Esse número marca o nível mais baixo desde que a agência começou a publicar dados unificados em 2013, evidenciando uma grave contração para os fabricantes de vacinas nacionais, que agora enfrentam desafios para expandir a imunização de adultos e os mercados internacionais em resposta ao choque demográfico.

O total de doses em 2025 contrasta fortemente com o pico de 3,3 bilhões de doses registradas em 2021, durante a pandemia. A queda contínua desde então está intimamente relacionada à redução no número de recém-nascidos na China, que caiu 17%, totalizando 7,9 milhões em 2025, ficando abaixo da marca de 8 milhões pela primeira vez, conforme dados do Departamento Nacional de Estatísticas.

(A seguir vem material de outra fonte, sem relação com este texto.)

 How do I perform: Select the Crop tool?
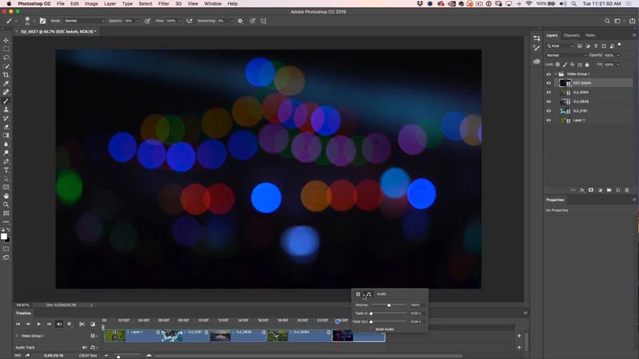(x=6, y=75)
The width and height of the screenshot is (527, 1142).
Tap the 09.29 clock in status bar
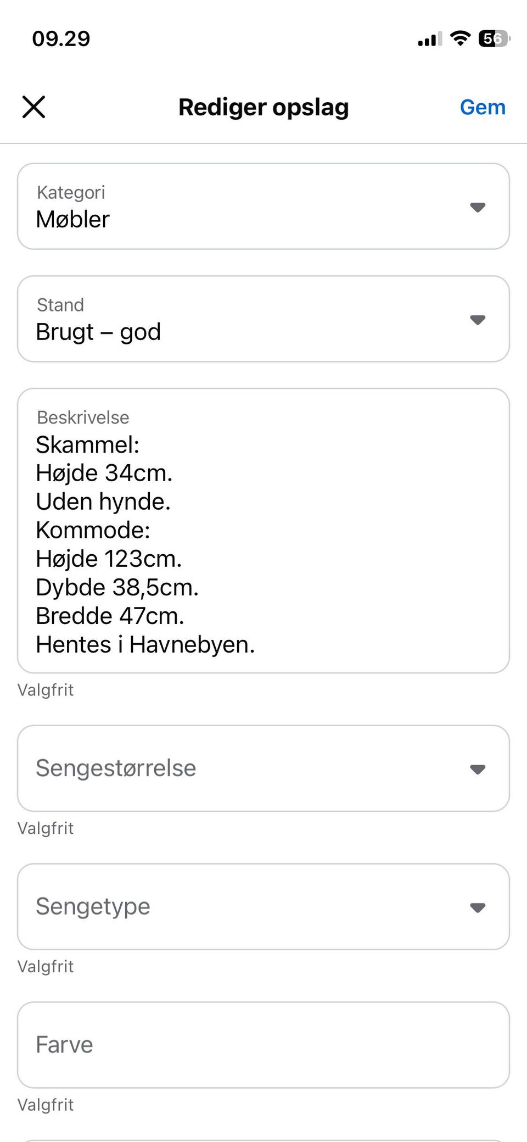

Essa mudança demográfica impacta diretamente as vacinas de Categoria 1, que são obrigatórias e financiadas pelo Estado, como as vacinas contra hepatite B e BCG, que devem ser administradas nas primeiras 24 horas de vida, além das vacinas contra poliomielite e DTP, aplicadas principalmente entre 0 e 3 anos de idade.

“Embora as vacinas infantis tenham dominado o mercado chinês por muito tempo, a queda contínua da taxa de natalidade está exercendo imensa pressão sobre a demanda e as vendas”, afirmou a Shenzhen Kangtai em seu relatório anual de 2025.

As mudanças no calendário nacional de vacinação também pioraram a situação para alguns fabricantes. Em 1º de janeiro de 2025, o governo chinês ajustou o calendário de vacinação contra DTP, e a vacina quadrivalente DTaP-Hib da Shenzhen Kangtai, a única produzida no país desse tipo, não se alinha mais ao novo calendário, pois sua idade de início de vacinação é de 3 meses. A empresa reportou uma queda de 85,1% na produção de lotes dessa vacina em comparação com o ano anterior, reduzindo a produção para apenas 421,4 mil doses em 2025.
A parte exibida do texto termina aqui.